The thing that’s important to note here is that this is an evolution or a maturation. It’s interesting, having been in this phase for so long, to see what customers are now looking at. And it’s something where, as I start to look out to the future and speculate about where they want to go next, I’m seeing a lot of indications toward a model where customers will want to consume this idea of everything as a service. We’ve even seen recently customers say, “You’re already doing this for us,” whatever that as-a-service solution might be.
“Can you also take some of our people, put them back into that, and then just charge us that monthly or annual fee?” Neil and I spent a lot of time contemplating this idea of business process as a service. That’s what we’re speculating could be a next generation of SaaS or cloud. It’s the idea of customers who wanted to consume business processes as service, which is just another step toward consuming everything as a service.
How will companies in the future really be able to deliver on the promise of what is and what we are recognizing as the Instant-On type of enterprise? It’s the ability to take in data very, very quickly and then be able to analyze it, make assessments on it, make decisions and to be, in the term you use, very agile in the way that they are reacting to these inputs.
___
* _Stated goal_
Reproduce the passage on consuming everything as a service word for word, starting with "The thing that’s" and going on through "solution might be.".

* _Given information_
___
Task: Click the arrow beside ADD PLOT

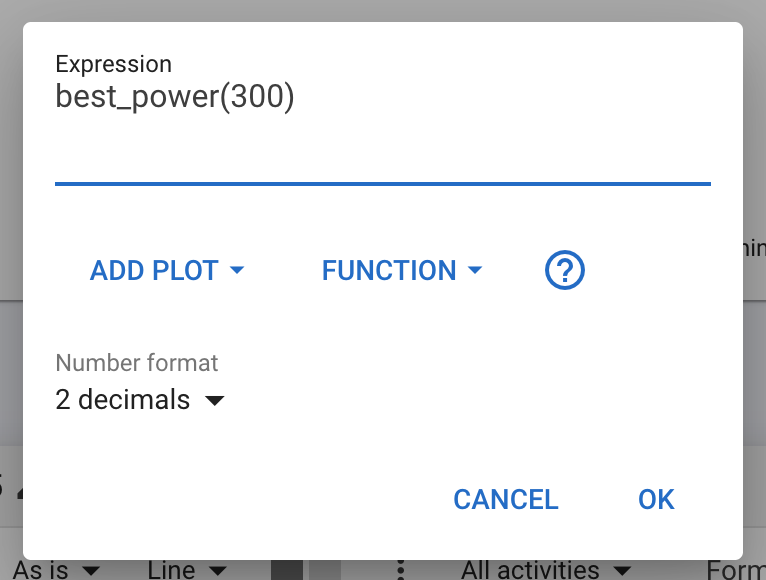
___
* _The output_
The thing that’s important to note here is that this is an evolution or a maturation. It’s interesting, having been in this phase for so long, to see what customers are now looking at. And it’s something where, as I start to look out to the future and speculate about where they want to go next, I’m seeing a lot of indications toward a model where customers will want to consume this idea of everything as a service. We’ve even seen recently customers say, “You’re already doing this for us,” whatever that as-a-service solution might be.